Depuis Janvier 2020, la pandémie de COVID-19 marque une crise sanitaire internationale sans précédent. La propagation accélérée du virus dans un monde globalisé a nécessité des réponses inédites de la part des gouvernements. L’efficacité des actions engagées dépend du système politique des différents États. Cet article se concentre sur les États fédéraux, et plus particulièrement le Canada et l’Allemagne.
Les services de santé publique sont une compétence des gouvernements locaux, au sein des provinces et des Länder dans le cas des deux États étudiés ici. La réponse engagée en matière de lutte contre la crise sanitaire a de ce fait nécessité une coordination exceptionnelle des interventions politiques intergouvernementales (OCDE 2020 ; Chattopadhyay, Knüpling, Whittington 2021). La pandémie semble alors avoir soulevé certaines questions quant à l’efficacité des structures de gouvernances. En effet, il est intéressant de se pencher sur l’interaction entre les différents mécanismes de gouvernance et les dynamiques politiques ayant conduit à élaborer le cadre institutionnel de réponse à la situation d’urgence sanitaire, en analysant les dilemmes et les atouts du fédéralisme en matière de gestion de la santé publique.
La gestion du coronavirus en Allemagne et au Canada
Bien que la « première vague » ait été une réalité dans chaque pays du monde, elle ne s’est pas manifestée partout aux mêmes intervalles. Ainsi, le pic de celle-ci était entre mars et mai 2020 en Allemagne, et entre avril et juin 2020 au Canada.

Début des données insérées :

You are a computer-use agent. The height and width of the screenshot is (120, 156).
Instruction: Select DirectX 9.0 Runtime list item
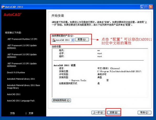tap(16, 72)
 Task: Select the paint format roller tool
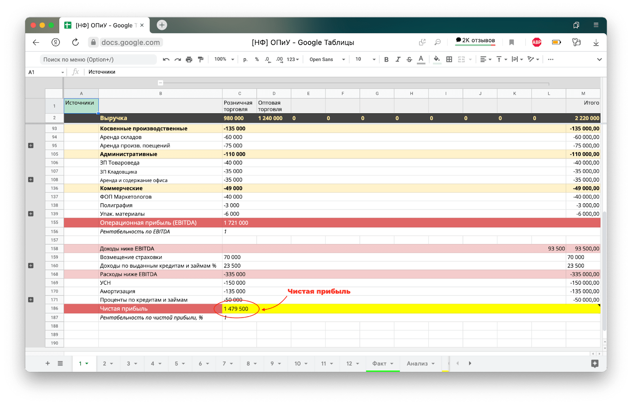coord(201,60)
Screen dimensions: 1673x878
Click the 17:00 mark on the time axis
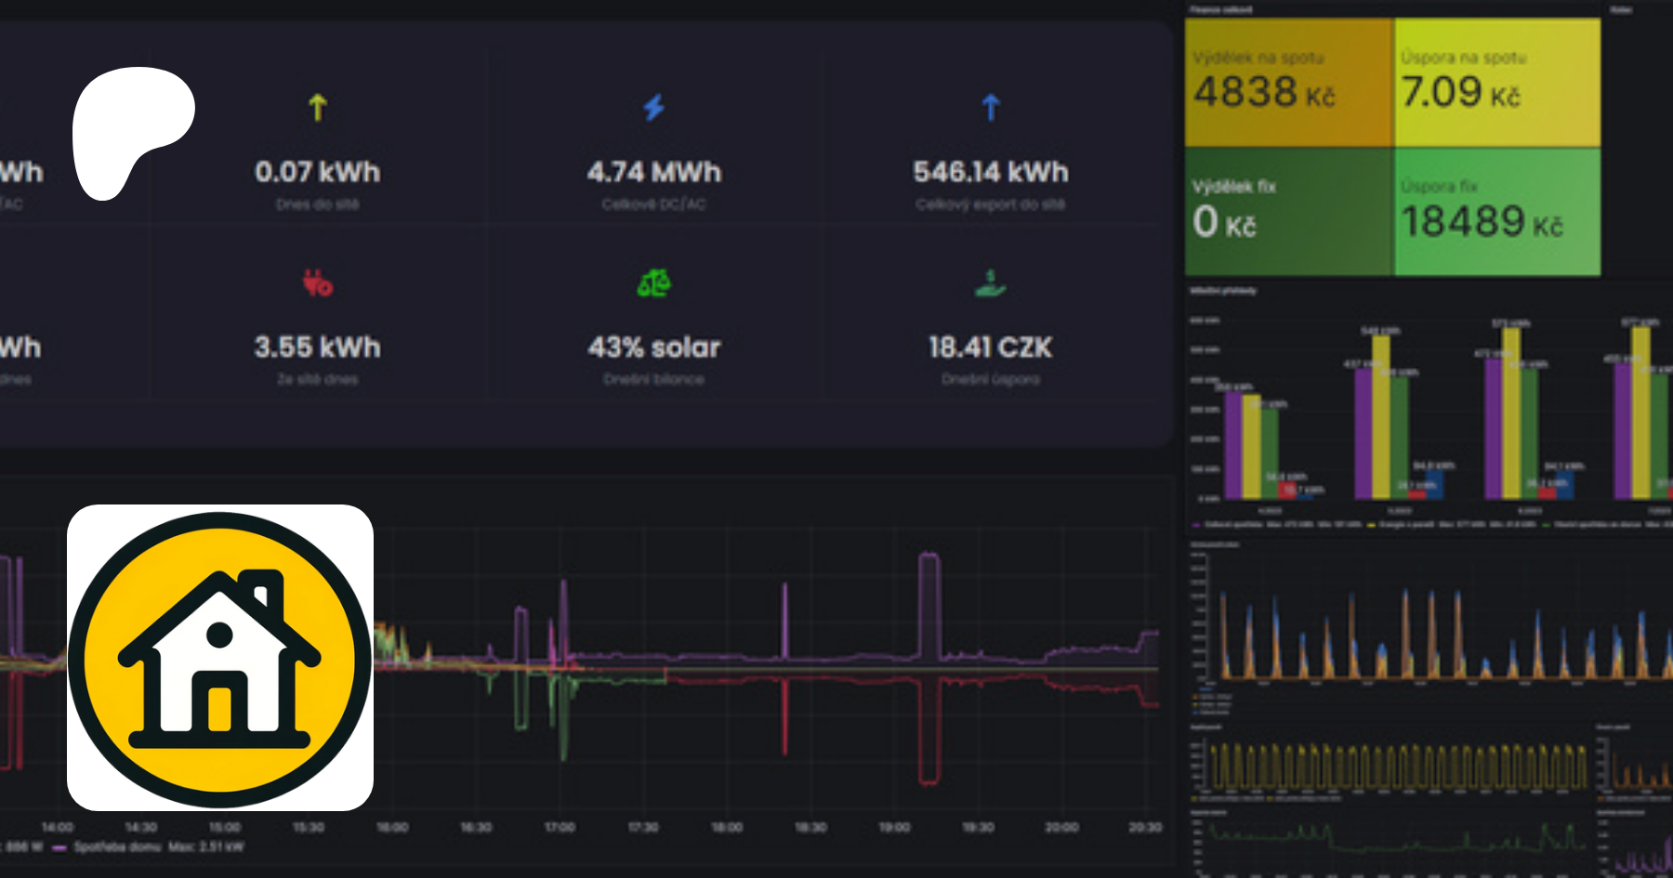[x=560, y=827]
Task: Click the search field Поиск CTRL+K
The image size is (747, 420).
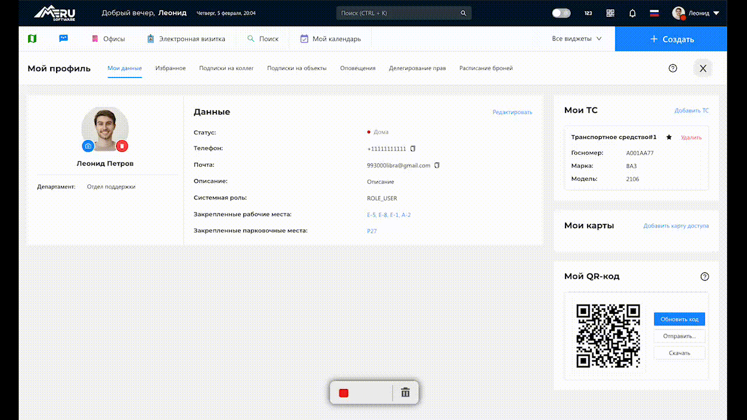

Rétrospective : le cas de l’Allemagne
La gestion de la première vague en Allemagne s’est opérée avec succès et efficacité (Kropp, Schnabel 2021), avec des hôpitaux non-surchargés, des taux d’infection et de mortalité relativement faibles. En effet, les premières mesures sanitaires ont été introduites en mars 2020, de concert avec celles engagées dans les pays voisins : confinement avec fermeture des commerces non-essentiels, des écoles, restrictions de voyage (fermeture des frontières internationales et nationales) (Ibid). C’est lors de la deuxième vague que l’Allemagne a été plus durement touchée, entre novembre et décembre 2020. Celle-ci a contraint à un reconfinement de la population, et à un couvre-feu dans les zones de fortes infections.

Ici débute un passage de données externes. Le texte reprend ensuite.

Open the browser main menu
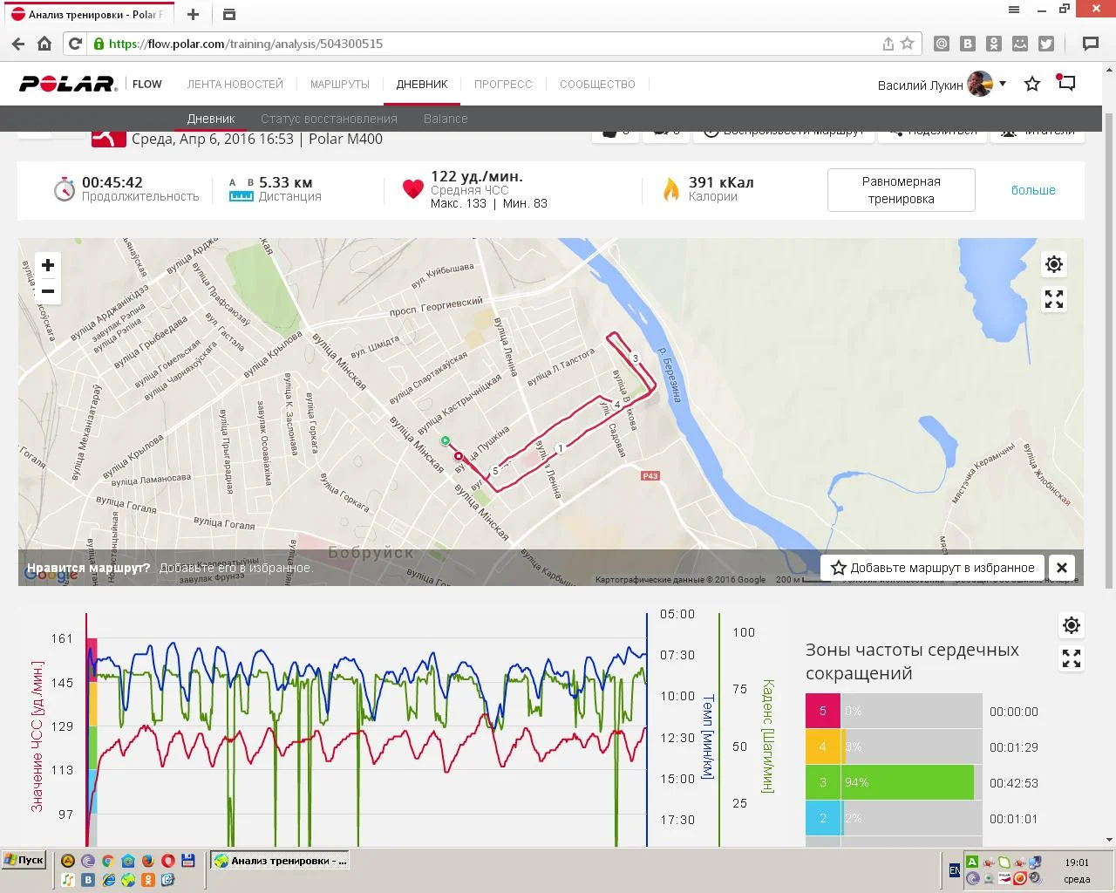Viewport: 1116px width, 893px height. [x=1014, y=10]
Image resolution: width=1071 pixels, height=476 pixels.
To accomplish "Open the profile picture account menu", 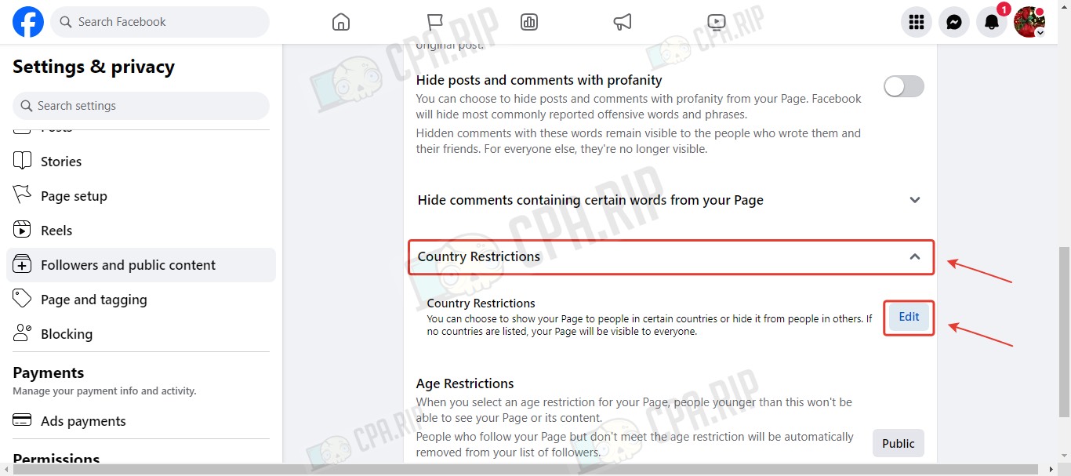I will (x=1029, y=22).
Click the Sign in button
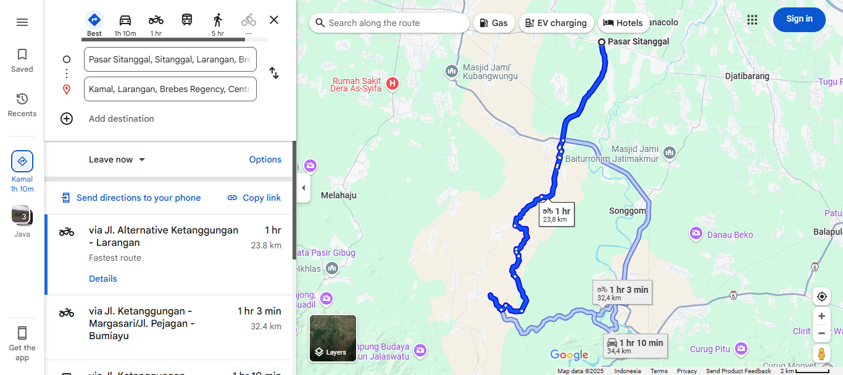Screen dimensions: 843x375 [799, 19]
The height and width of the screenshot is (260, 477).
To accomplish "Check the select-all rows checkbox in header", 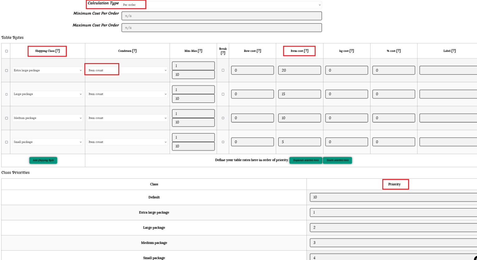I will click(x=7, y=51).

L’Allemagne est une fédération de type centralisée (Kaiser, Vogel 2019), avec des compétences en matière de santé publique détenues par les Länder. Un travail de coordination entre les régions a donc été mené, sous l’égide du gouvernement fédéral. Une ligne d’action commune a été définie, malgré un calendrier et des spécificités variables (Opt. cit.). Quelques Länder ont cependant dérogé à certaines obligations du gouvernement fédéral en début de deuxième vague. Des tribunaux administratifs ayant préféré annuler certaines mesures afin de respecter le principe des droits fondamentaux de la personne. Cela a participé aux disparités connues entre les différents territoires en termes de taux d’incidence.

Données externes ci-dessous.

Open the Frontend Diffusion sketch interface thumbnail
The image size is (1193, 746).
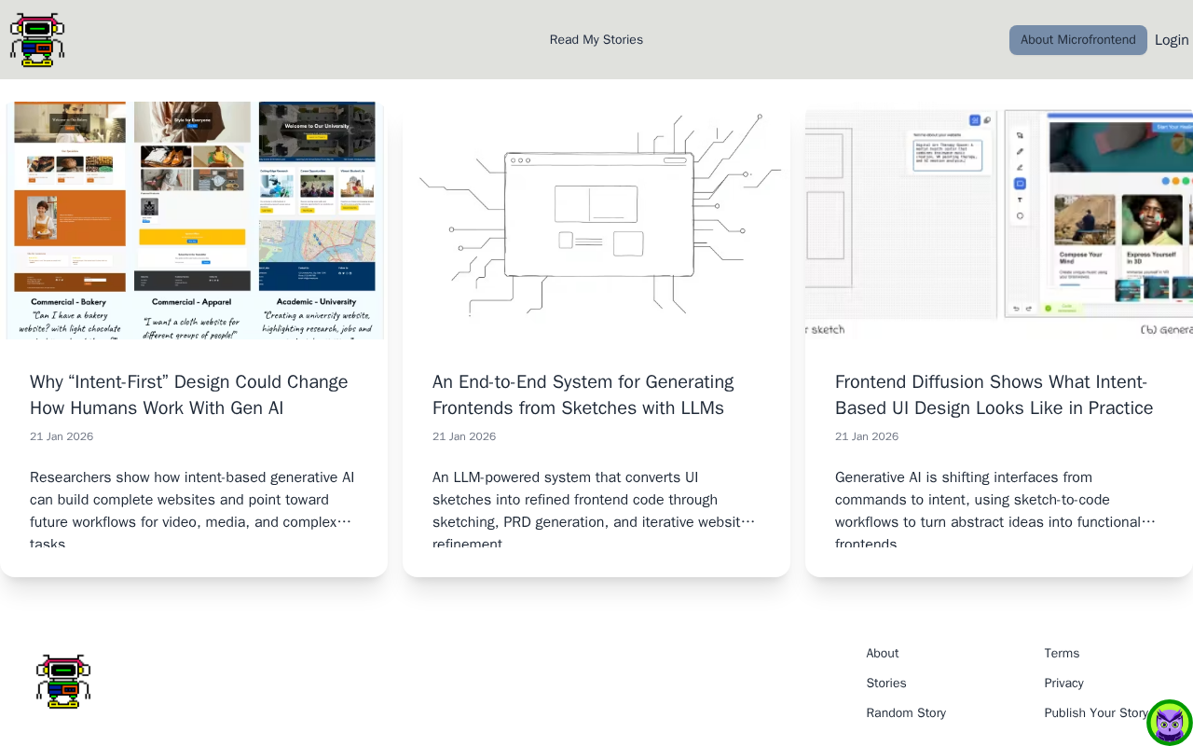(x=998, y=220)
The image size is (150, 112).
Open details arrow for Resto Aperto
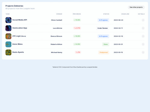(x=143, y=52)
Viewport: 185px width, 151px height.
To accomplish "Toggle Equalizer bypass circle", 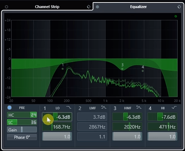I will [x=97, y=7].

Rétrospective : le cas du Canada
Au Canada, le premier décès lié au coronavirus a été enregistré le le 9 mars 2020. Le 11 mars, une série de mesures sanitaires et économiques visant à endiguer la propagation du virus a été instauré, après la déclaration de l’Organisation Mondiale de la Santé qualifiant la COVID-19 de pandémie. La réponse politique s’est concentrée sur la prévention, l’identification et l’isolement des cas infectés. Ce sont les provinces et les territoires qui ont successivement initié leurs propres mesures de restrictions sanitaires, et non le gouvernement fédéral (Breton, Tabbara 2020). Au début de la pandémie, les mesures définies étaient cependant coordonnées dans l’ensemble du pays. Mais des divergences sont apparues au fil du temps au sujet des restrictions. Ainsi, certaines provinces et territoires ont fermé leurs propres frontières à l’intérieur même du Canada, imposant des conditions à la libre circulation des personnes (Desrochers 2021). Également, seul le Québec a établi un couvre-feu du 9 janvier au 27 mai 2021. Ces mesures, possibles grâce à la liberté qu’offre le système fédéral en matière de gouvernance locale, semblent par ailleurs avoir été bénéfiques dans la lutte contre la propagation du virus.
L’apparition du variant Delta au début de la “quatrième vague” marque cependant une rupture dans la coordination des actions menées par les différentes entités canadiennes. Un passeport vaccinal propre à chaque province et territoire a été établi, avec des échéances et des spécificités variables (Opt. cit.). Ce dernier créant des disparités dans les libertés des canadiens a par la suite imposé un travail d’harmonisation et d’uniformisation. Cette mesure révèle une fracture dans la gestion de la crise, ayant mis à l’épreuve le système fédéral Canadien. Le Canada mène alors une gestion décentralisée de la pandémie de COVID-19.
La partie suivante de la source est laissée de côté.